Brief: When the line containing "You are a computer-use" is found in the data below, give it again along with every later line, exactly; drop the pictures.

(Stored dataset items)
== == ==
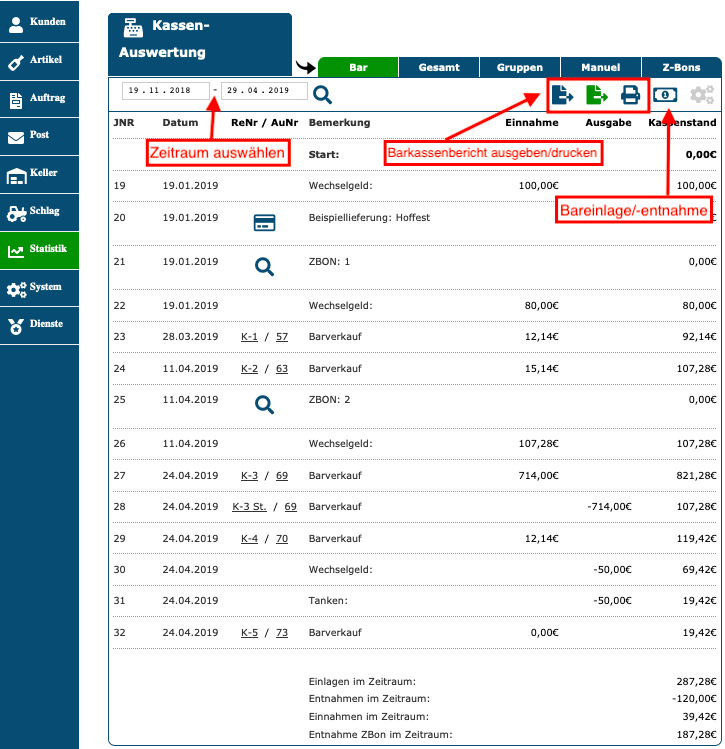Export cash report with the blue file icon
This screenshot has width=725, height=749.
562,95
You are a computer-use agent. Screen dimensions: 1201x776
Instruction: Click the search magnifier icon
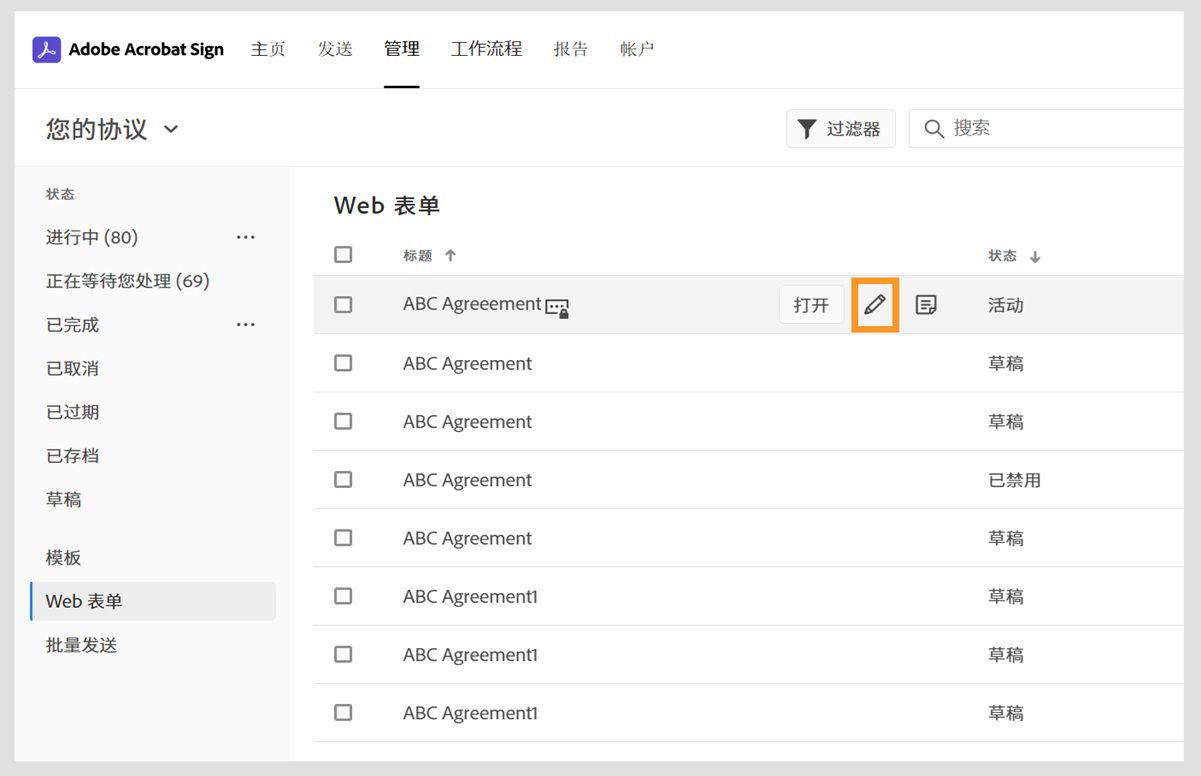coord(934,128)
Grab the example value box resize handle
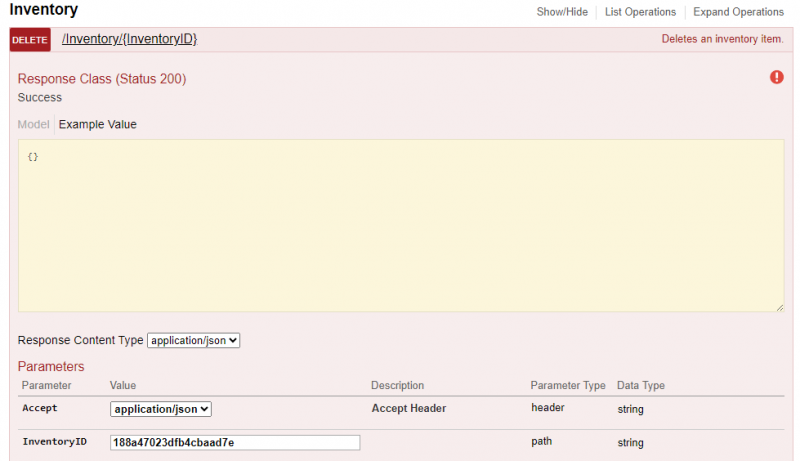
== == ==
Problem solution:
You are a computer-use agent. Screen dimensions: 1201x776
Instruction: Click the search magnifier icon
coord(934,128)
Grab the example value box resize handle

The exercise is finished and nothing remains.